The station is located at high elevation on San Cristobal, a much cooler, cloudier, and verdant area than the hot arid coasts. They support a very wide variety of efforts, mainly centered around supporting native plant life and encouraging local people to support conservation. We spent a lot of time doing greenhouse work, sorting and planting seeds, transplanting seedlings, and moving plants around from sun to shade or vice versa. We also spent time on removing non-native plants, especially Mora (Blackberries), which has run wild.
Perhaps the most eye-opening day for me was spent at a neighboring farm 20 minutes down the road. There our task was clearing one of the farmer's fields that had become overgrown with Mora, but what struck me was seeing up close how local subsistence farmers live, raising all their own food (pigs and chickens running around the yard, and a few cows for milk), and living in a house they constructed themselves of local materials. For years I'd heard the Galapagos described as pristine and mostly untouched, but it's important to learn that people have lived there for a long time, still live there now, and are an important part of the story.
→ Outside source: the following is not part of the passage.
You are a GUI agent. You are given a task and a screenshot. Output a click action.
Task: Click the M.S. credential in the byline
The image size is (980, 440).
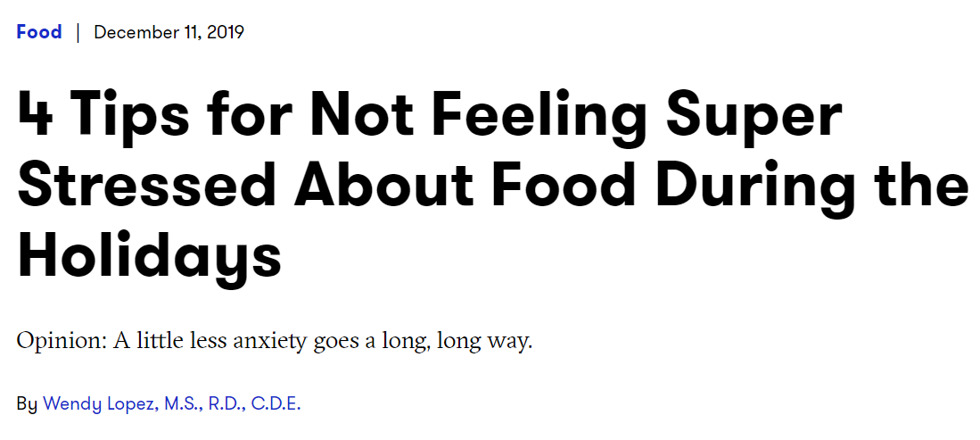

Other work we did included tasks in support of the station, such as collecting fruit from the surrounding forest, helping prepare meals, and even hauling lumber out of the forest for construction. (When they need wood, they cut down a non-native tree and turn it into boards by hand.)
The work is 5 days/week, with weekends off, so most people head into town on the weekends to enjoy the beaches, snorkeling/diving, restaurants, and tours. The station is also flexible if you want more time off, for doing a multi-day island tour, for example.
The station can accommodate up to 50 volunteers, though we were there at a very quiet time with around 15, though every few days people would arrive or depart. Most of the volunteers are in their 20s; as a family we comprised both the youngest and oldest people there. Our youngest, then 9 years old, could not officially be a volunteer (we had to assume responsibility for her), but they were quite good about finding tasks where she could contribute as well.
On the whole this was a great experience. We were able to see a very different side of the Galapagos from what most tourists see, and also contribute toward improving the islands for everyone.